December 23rd, 2013 1 comment

 Political loyalty and corporate interests above law, science, and the public interest

Book confirms EPA’s Lisa Jackson as loyal soldier and pliant bureaucrat

It is widely known that President Obama has a “kill list”  (see NY Times: Secret “Kill List” Proves a Test of Obama’s Principles and Will.)

But only a handful of beltway insiders and corporate lobbyists seem to know that Obama also has a “Shit List”.

And that former Corzine DEP Commissioner and EPA Administrator Lisa Jackson avoided Obama’s “Shit List” and did what she had to do once she was on the “Shit List”.

The existence of the Obama “Shit List” was disclosed in a new book by Obama’s “Regulatory Czar” Cass Sunstein, perhaps the most powerful player in the Obama White House.

According to Sunstein, he had the power to put issues on Obama’s “Shit List”:

In his revealing book, Sunstein tells us why: It is because he, Sunstein, had the authority to “say no to members of the president’s Cabinet”; to deposit “highly touted rules, beloved by regulators, onto the shit list“; to ensure that some rules  “never saw the light of day”;  to impose cost-benefit analysis “wherever the law allowed”; and to “transform cost-benefit analysis from an analytical tool into a “rule of decision,” meaning that “[a]gencies could not go forward” if their rules flunked OIRA’s cost-benefit test. 

(see: Sunstein’s ‘Simpler Government’ Is Legally Suspect, Overly Secretive And Politically Unaccountable

Just think for a moment how arrogant and outrageous Sunstein’s admissions of his role in contributing to the “Shit List” are.

He effectively had -and routinely exercised – the power to gut environmental laws passed by Congress.

He abused an economic tool – cost-benefit analysis – to over-ride protections of public health and the environment that were legally authorized and scientifically justified.

He over-rode the recommendations of the President’s Cabinet, who had been confirmed by the US Senate.

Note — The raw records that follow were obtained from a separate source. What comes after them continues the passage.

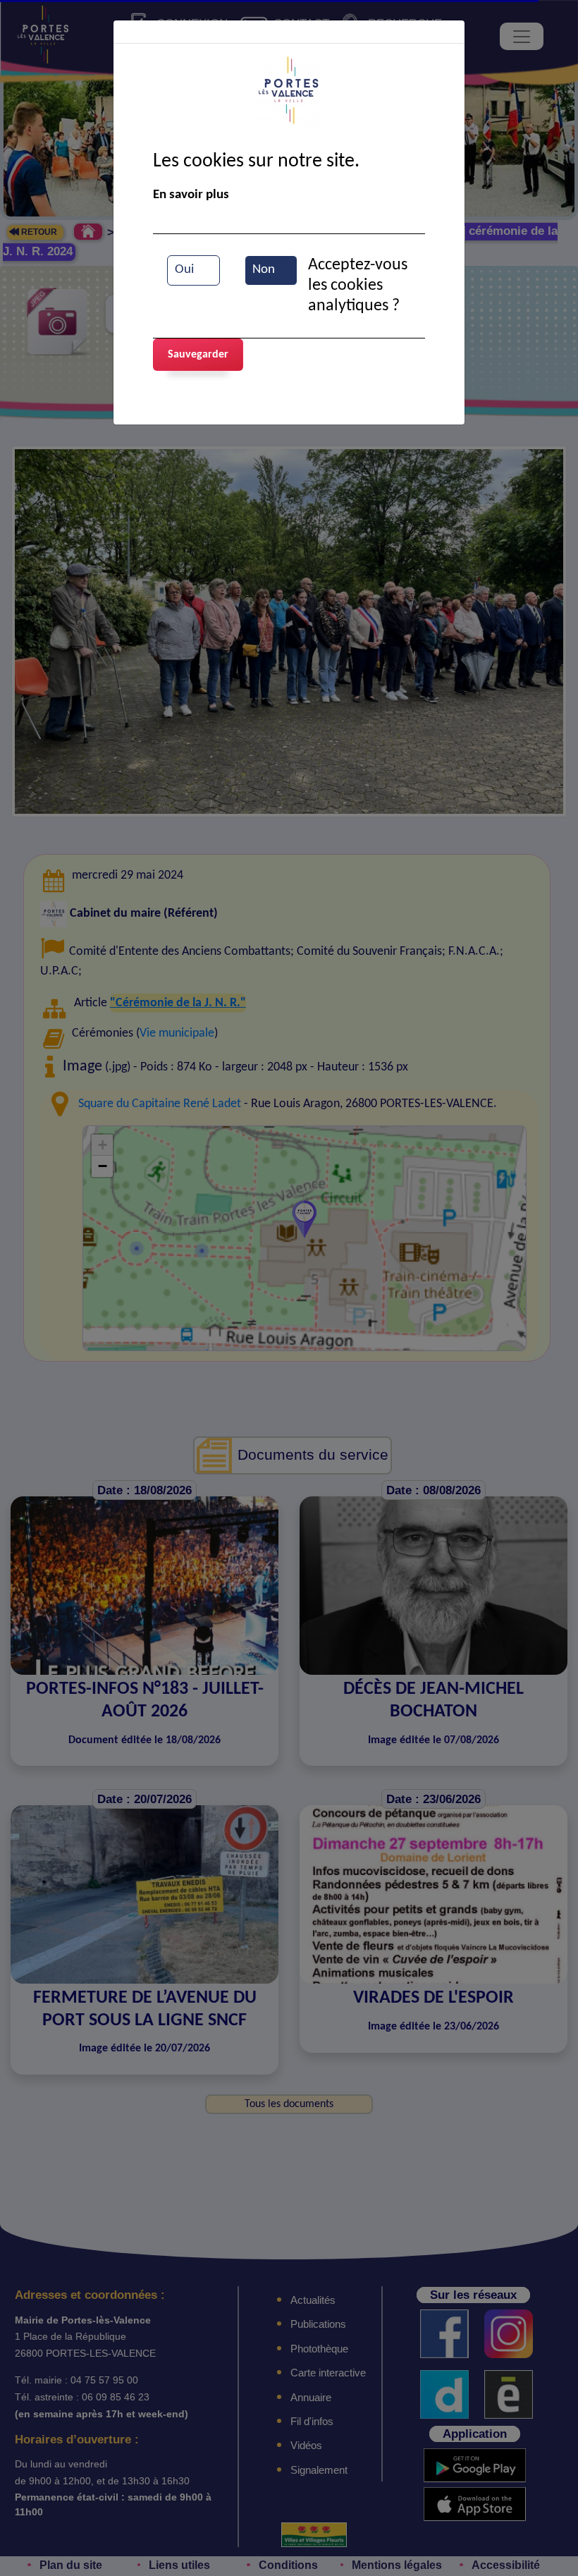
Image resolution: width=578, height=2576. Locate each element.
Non (263, 269)
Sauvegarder (198, 354)
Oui (184, 269)
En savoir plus (191, 195)
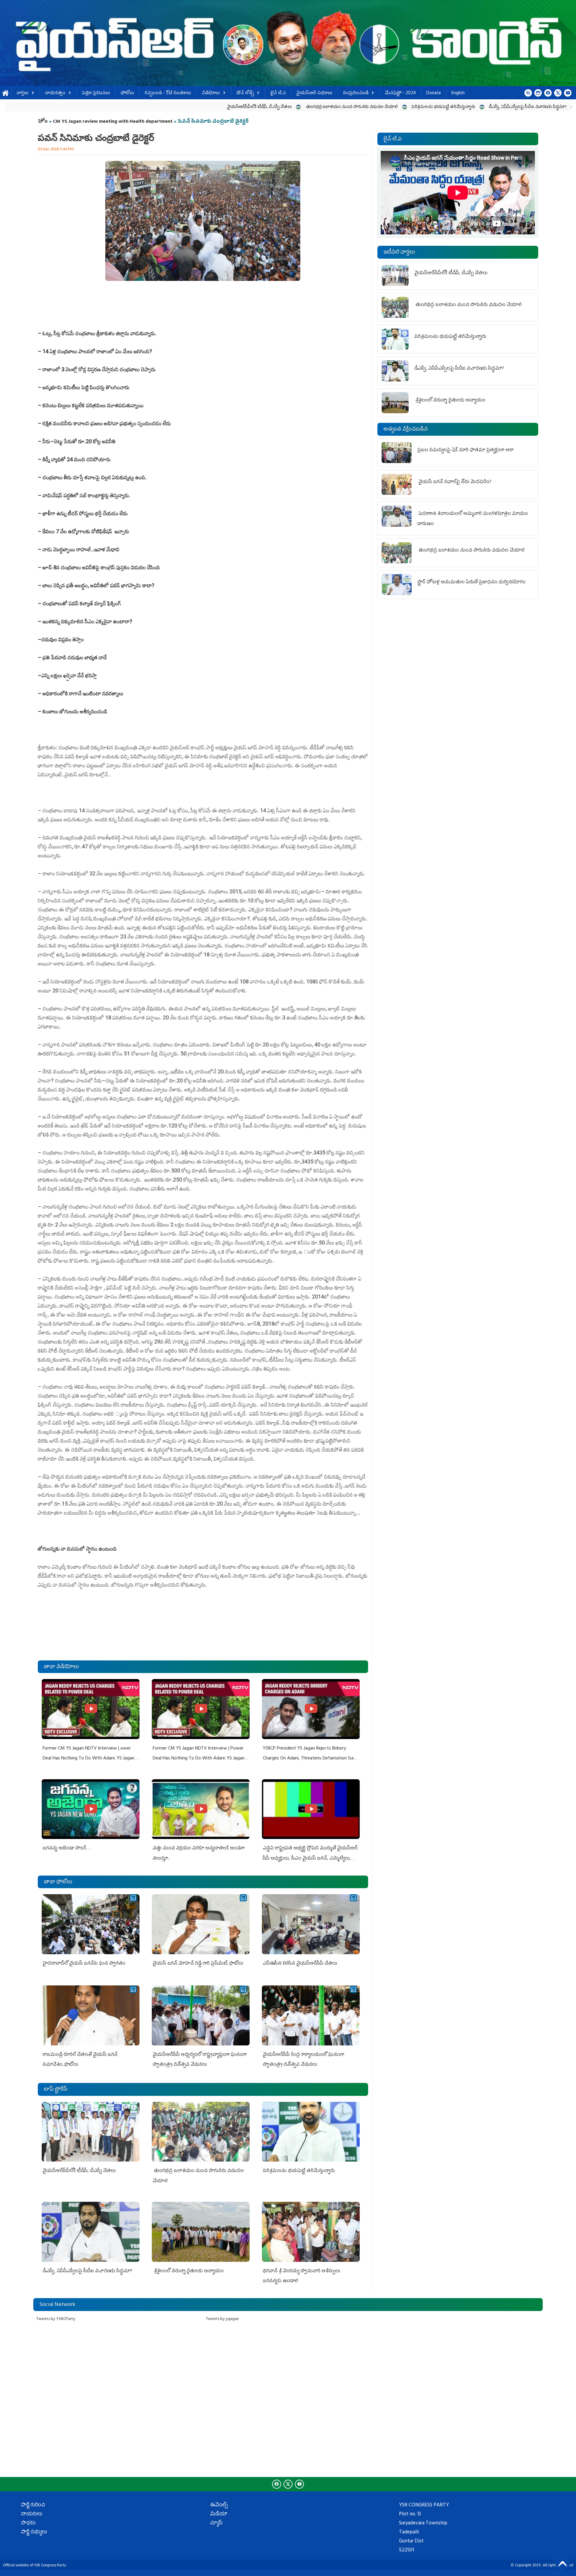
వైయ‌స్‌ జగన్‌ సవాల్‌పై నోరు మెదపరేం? (455, 482)
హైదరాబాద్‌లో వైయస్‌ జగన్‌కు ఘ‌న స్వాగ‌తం (84, 1963)
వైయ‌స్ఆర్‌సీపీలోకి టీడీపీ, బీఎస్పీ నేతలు (93, 107)
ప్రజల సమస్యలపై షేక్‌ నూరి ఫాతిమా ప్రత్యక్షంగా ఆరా (465, 450)
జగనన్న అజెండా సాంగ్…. (67, 1848)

He provided back door access to and elevated corporate interests over the public interest, based on largely secret industry meetings.

And this was all done with virtually no knowledge of the American people, Congress, or the media.

Sunstein, now a professor at Harvard Law School, even had the balls to BRAG in a book about how he acted – at times beyond his legal authority –  to undermine science, democracy and Constitutional government – and all to promote corporate economic interests.

(BTW, Sunstein didn’t leave the Administration under a dark cloud, but on good terms with Obama, who recently appointed Sunstein to the important NSA Oversight panel. So one could argue that Sunstein never really left!)

And now we get to the NJ dimensions of this story.

Sunstein could not have acted with arrogance and impunity to block EPA regulations if the EPA Administrator had strength, integrity, and independence.

No EPA Administrator with a spine would have tolerated Sunstein’s illegal and ill advised interventions to over-ride her recommendations based on law and science. She would have taken Sunstein on 1 on 1 with the President.

And if she lost those internal debates, she would have leaked the story to Congress, the media, and environmental groups to push back and prevail.

Or resigned in protest.

The EPA Adminsitrator at the time was former Corzine DEP Commisisoner Lisa Jackson.

We were not impressed with Jackson’s tenure at EPA and explained why when she resigned.

But well before that, we opposed Jackson’s candidacy, with objections that are now clearly validated by Sunstein’s book.

In opposing Jackson’s confirmation by the US Senate, we wrote that Jackson would put political loyalty above the law, science, and the public interest:  (see WHY LISA JACKSON SHOULD NOT RUN EPA – Disastrous Record in New Jersey Bodes Ill for Reforming EPA):

In our experience, Lisa Jackson is cut out of the same professional cloth as the current administrator, Stephen Johnson – a pliant technocrat who will follow orders. If past is prologue, one cannot reasonably expect meaningful change if she is appointed to lead EPA.

Well, this looks ilk another case of “I told you so”.

But you don’t have to take my word for it – read Sunstein’s book.